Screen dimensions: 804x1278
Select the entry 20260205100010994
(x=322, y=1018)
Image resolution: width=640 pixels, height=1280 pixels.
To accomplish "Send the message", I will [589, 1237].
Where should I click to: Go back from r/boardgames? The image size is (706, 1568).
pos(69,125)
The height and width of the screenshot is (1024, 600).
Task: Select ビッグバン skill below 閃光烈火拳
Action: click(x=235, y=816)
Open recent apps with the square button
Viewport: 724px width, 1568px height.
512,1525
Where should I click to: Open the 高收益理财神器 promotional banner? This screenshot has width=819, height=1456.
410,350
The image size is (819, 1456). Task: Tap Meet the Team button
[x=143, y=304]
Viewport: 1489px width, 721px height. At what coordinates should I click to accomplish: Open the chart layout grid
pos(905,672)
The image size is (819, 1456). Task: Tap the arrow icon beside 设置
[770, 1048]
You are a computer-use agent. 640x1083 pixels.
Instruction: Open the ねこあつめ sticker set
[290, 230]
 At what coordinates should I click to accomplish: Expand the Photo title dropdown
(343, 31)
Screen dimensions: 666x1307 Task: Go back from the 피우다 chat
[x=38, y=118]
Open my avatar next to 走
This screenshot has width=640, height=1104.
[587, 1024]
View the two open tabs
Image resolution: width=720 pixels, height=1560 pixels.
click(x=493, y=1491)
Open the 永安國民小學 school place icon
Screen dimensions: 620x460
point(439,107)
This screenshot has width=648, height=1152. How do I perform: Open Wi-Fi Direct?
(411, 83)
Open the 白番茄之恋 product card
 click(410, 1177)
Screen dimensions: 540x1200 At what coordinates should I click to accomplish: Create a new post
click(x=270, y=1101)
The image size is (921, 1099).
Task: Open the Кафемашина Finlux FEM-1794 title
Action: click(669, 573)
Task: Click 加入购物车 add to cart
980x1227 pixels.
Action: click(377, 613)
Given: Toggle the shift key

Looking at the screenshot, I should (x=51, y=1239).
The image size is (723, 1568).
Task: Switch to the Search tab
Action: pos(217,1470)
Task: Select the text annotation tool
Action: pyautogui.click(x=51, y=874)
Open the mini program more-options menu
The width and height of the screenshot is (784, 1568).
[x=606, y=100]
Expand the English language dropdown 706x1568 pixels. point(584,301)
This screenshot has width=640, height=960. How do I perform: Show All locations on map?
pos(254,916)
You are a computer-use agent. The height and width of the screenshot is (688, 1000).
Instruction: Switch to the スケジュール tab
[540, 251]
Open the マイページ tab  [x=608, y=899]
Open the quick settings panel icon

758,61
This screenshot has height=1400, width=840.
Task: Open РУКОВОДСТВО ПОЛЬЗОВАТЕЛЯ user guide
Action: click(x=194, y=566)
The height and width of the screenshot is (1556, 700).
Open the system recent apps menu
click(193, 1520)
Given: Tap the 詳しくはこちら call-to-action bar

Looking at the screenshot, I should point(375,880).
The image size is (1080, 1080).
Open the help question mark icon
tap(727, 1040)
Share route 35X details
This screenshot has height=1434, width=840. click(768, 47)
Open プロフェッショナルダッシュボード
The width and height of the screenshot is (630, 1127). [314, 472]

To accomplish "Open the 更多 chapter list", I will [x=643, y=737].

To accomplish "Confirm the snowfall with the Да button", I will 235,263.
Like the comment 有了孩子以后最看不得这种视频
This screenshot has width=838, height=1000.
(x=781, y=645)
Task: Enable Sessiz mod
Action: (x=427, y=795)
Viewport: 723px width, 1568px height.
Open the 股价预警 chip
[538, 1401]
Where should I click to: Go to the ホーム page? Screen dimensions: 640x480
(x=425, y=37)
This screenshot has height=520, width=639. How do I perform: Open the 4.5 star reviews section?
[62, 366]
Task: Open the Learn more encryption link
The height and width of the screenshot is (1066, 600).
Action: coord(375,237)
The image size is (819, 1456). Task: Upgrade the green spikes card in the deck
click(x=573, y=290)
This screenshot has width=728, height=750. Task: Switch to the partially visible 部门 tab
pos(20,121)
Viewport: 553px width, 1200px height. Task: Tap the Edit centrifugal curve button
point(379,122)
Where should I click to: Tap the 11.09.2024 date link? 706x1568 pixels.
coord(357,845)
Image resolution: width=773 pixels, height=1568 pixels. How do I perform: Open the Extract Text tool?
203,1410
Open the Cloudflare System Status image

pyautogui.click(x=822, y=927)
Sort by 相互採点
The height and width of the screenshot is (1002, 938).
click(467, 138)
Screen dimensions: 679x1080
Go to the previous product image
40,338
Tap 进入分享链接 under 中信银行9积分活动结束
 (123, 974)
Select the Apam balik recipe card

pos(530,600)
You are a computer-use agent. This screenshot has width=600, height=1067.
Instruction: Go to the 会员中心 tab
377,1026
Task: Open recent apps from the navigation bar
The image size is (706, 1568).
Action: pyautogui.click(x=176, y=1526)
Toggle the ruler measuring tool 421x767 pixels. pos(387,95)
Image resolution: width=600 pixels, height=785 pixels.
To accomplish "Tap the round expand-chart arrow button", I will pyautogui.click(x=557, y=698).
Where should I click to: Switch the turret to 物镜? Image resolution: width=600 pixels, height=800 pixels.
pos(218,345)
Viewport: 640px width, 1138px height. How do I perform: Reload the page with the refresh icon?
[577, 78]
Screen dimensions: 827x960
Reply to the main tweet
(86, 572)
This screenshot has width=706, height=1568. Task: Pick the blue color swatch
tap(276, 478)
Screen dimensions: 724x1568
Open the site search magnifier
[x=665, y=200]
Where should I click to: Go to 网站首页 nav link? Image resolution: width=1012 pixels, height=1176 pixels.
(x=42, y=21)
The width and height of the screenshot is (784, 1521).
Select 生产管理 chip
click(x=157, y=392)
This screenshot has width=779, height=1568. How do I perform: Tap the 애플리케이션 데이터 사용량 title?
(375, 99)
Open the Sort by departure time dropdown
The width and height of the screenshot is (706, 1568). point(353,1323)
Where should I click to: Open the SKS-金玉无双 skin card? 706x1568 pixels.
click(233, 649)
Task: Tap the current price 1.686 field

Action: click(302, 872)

- **DIRECTIVE**
Number the lines above, from the one containing "Image resolution: width=640" through the one containing "Action: click(x=235, y=816)", both included, as a list, and leave out any blank lines.

- **RESPONSE TO THE EXERCISE**
1. Image resolution: width=640 pixels, height=1280 pixels.
2. To accomplish "Send the message", I will [589, 1237].
3. Where should I click to: Go back from r/boardgames? The image size is (706, 1568).
4. pos(69,125)
5. The height and width of the screenshot is (1024, 600).
6. Task: Select ビッグバン skill below 閃光烈火拳
7. Action: click(x=235, y=816)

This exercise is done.